CS150 - Fall 2012 - Class 10

  • Pi video
       http://www.youtube.com/watch?v=jG7vhMMXagQ

  • quiz problem 1c.

  • admin
       - Lab on Friday can be done with a partner
          - must both be there when you're working on it
          - should only be working on one computer
          - just submit one file with both your names on it
       - Test project 1 out soon
          - honor code
             - must work alone
             - may only use: book, your notes, class notes, python.org documentation
             - may NOT: get help from other students, get help from the tutors (except for file issues, etc), look online for solutions
          - 3 problems
          - required to do some extra credit
             - 63 points total, but only 60 for just doing what I stated
          - More than a third of the points come from code style and commenting
          - follow instructions carefully!
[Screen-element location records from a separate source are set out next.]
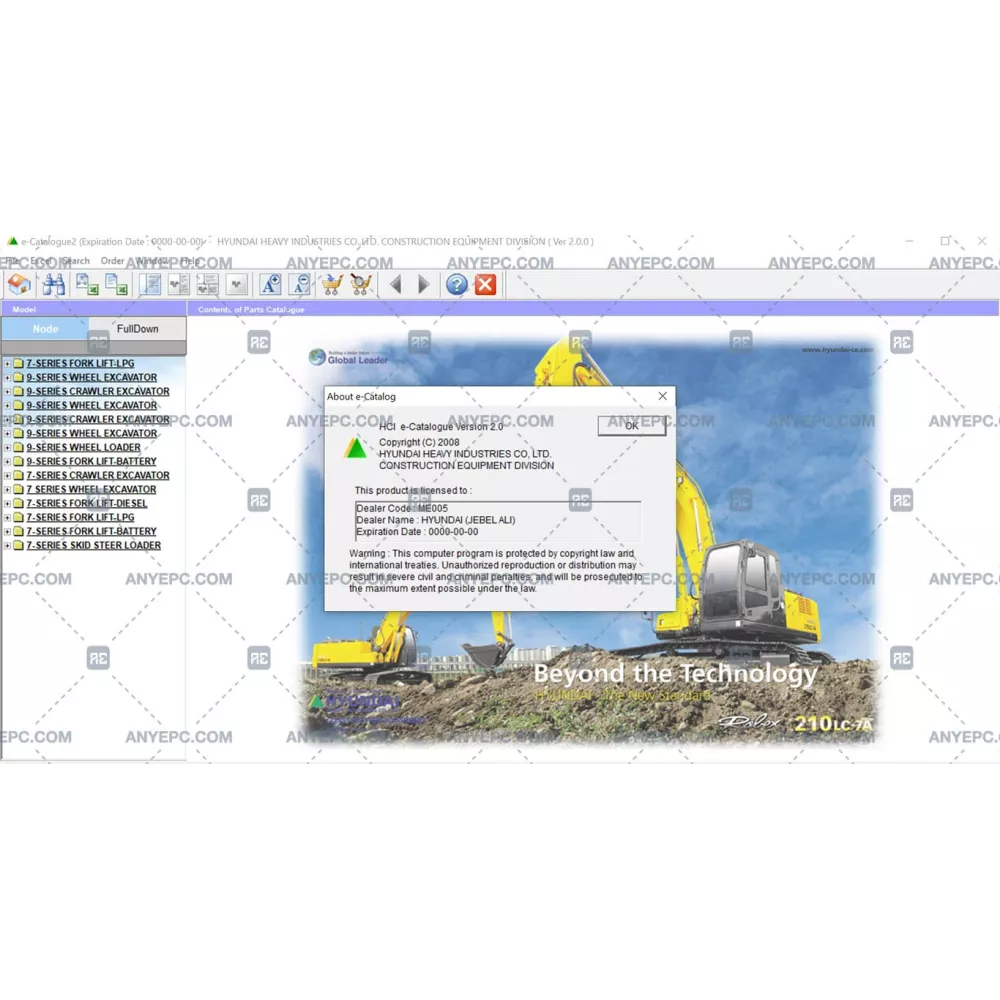Click the zoom out text icon

(299, 285)
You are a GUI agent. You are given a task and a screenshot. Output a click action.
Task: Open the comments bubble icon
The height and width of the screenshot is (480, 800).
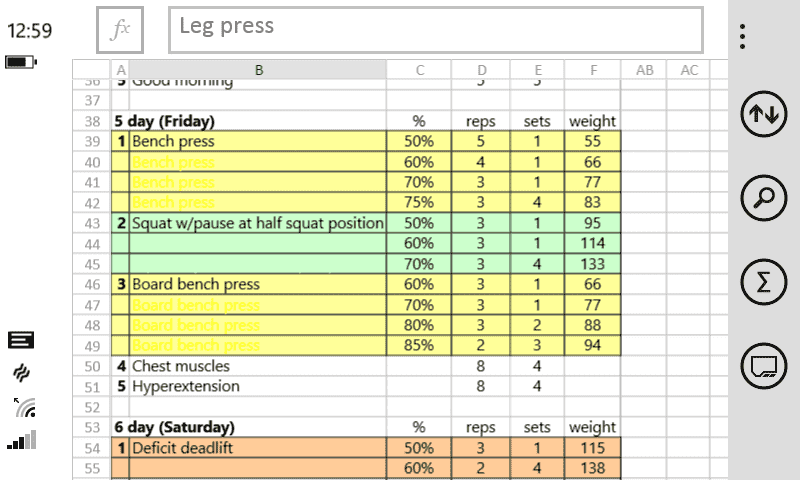coord(764,366)
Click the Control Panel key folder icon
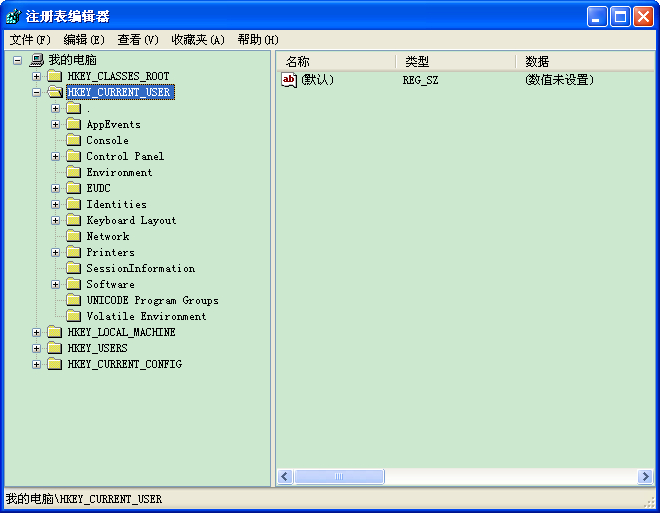The height and width of the screenshot is (513, 660). 73,157
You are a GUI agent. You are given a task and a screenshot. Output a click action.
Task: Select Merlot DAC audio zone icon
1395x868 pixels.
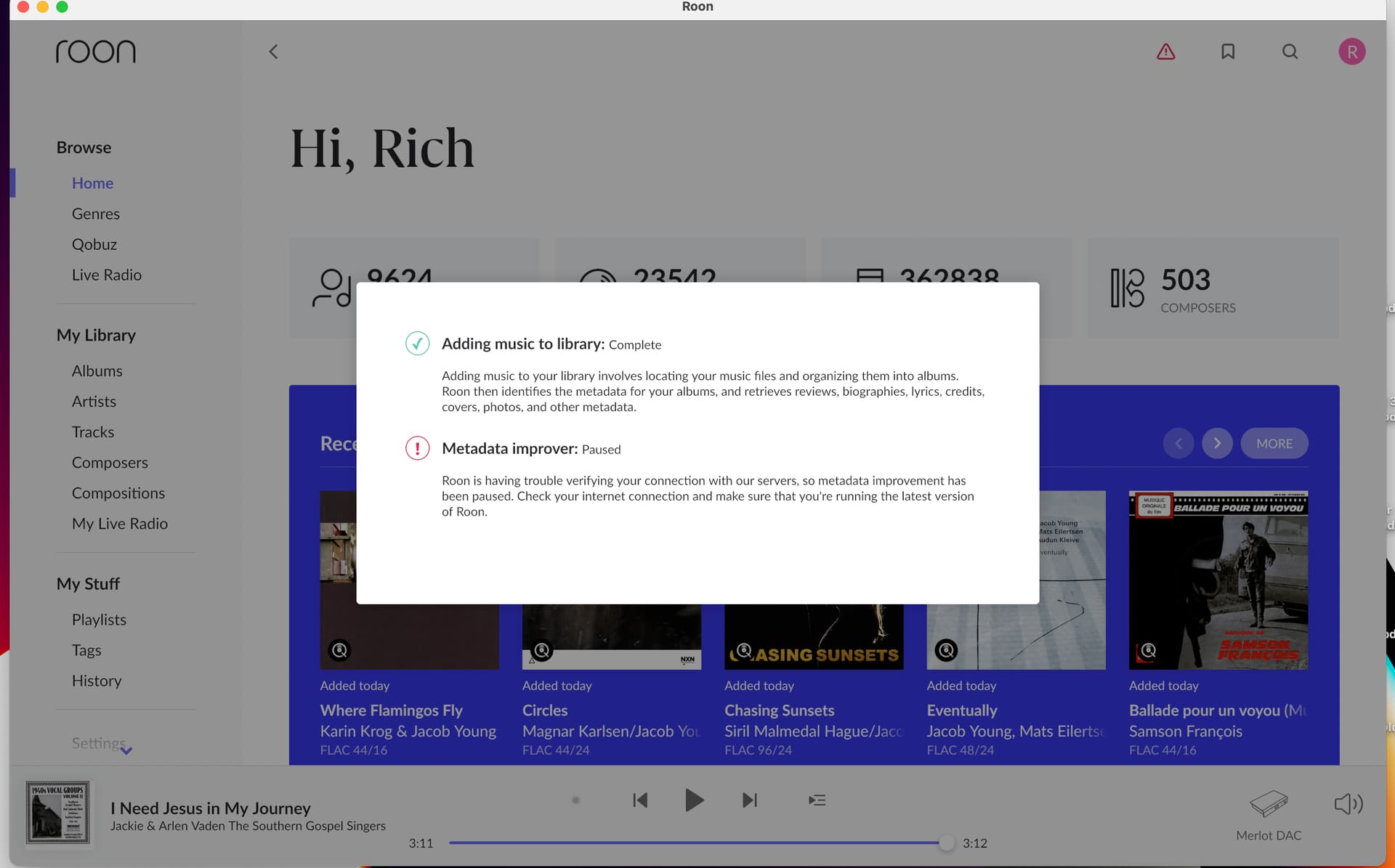pyautogui.click(x=1269, y=804)
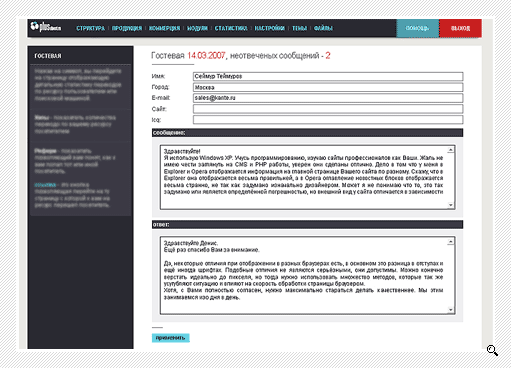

  • lists are objects and therefore have methods. What methods might we want?
       - http://docs.python.org/tutorial/datastructures.html

       - append: add a value on to the end of the list
          >>> my_list = [15, 2, 1, 20, 5]
          >>> my_list.append(100)
          >>> my_list
          [15, 2, 1, 20, 5, 100]

          - notice that append does NOT return a new list, it modifies the existing list!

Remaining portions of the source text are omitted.